On 20 March, the state’s hospital association wrote governor Jay Inslee, warning that five rural hospitals, including Three Rivers, were “facing imminent closure”.
The coronavirus pandemic has put a strain even on the wealthier parts of America’s vast, fragmented healthcare system: there are not enough beds, not enough ventilators, not enough protective equipment. But in rural communities, the stakes are different: not whether there will be enough beds at the local hospital, but whether the local hospital will be able to stay open at all. Losing a hospital is a serious blow to rural communities, whose residents are disproportionately older, and often struggle with existing health conditions.
Rural hospitals in the United States have been operating paycheck to paycheck for years, never making enough money to save up for an emergency.

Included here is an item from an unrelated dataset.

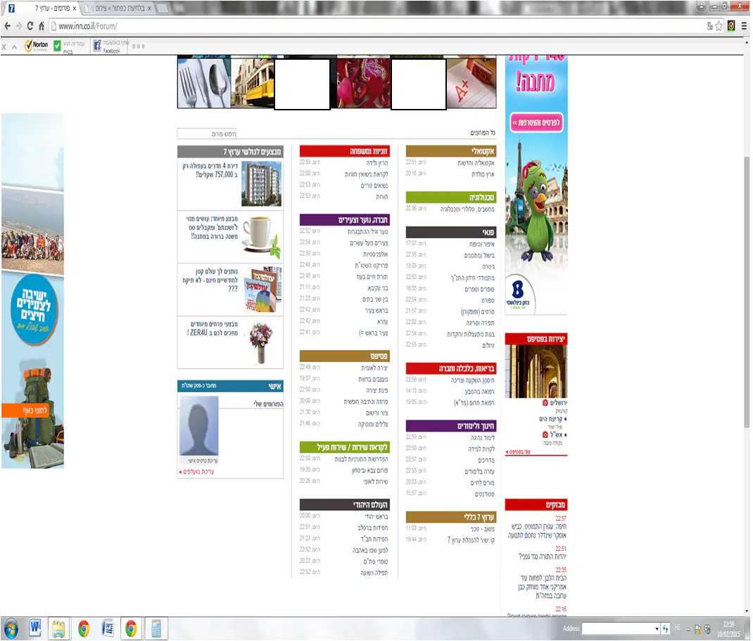Viewport: 753px width, 641px height.
Task: Expand the taskbar Address dropdown arrow
Action: [x=657, y=628]
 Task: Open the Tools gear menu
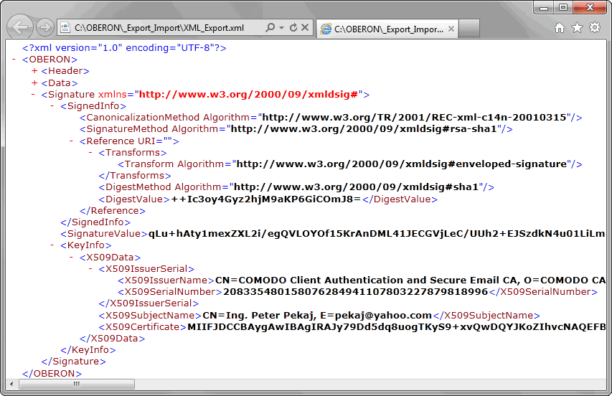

George Pink, the deputy director of North Carolina Rural Health Research program at the University of North Carolina at Chapel Hill.
“If a hospital misses payroll once, that can be the death knell,” Pink said. “You’re telling the community and the vendors and the staff that you’re on the ropes.”Now, the pandemic is threatening the survival of many rural hospitals, which would leave communities particularly vulnerable to the impact of the virus with fewer hospital beds and fewer options. At least three rural hospitals have already announced abrupt closures in recent weeks, including one in Wellington, Kansas, and two in West Virginia, leaving local residents and healthcare providers scrambling to make new plans for the pandemic. At least 128 rural hospitals have shut down in the past decade alone.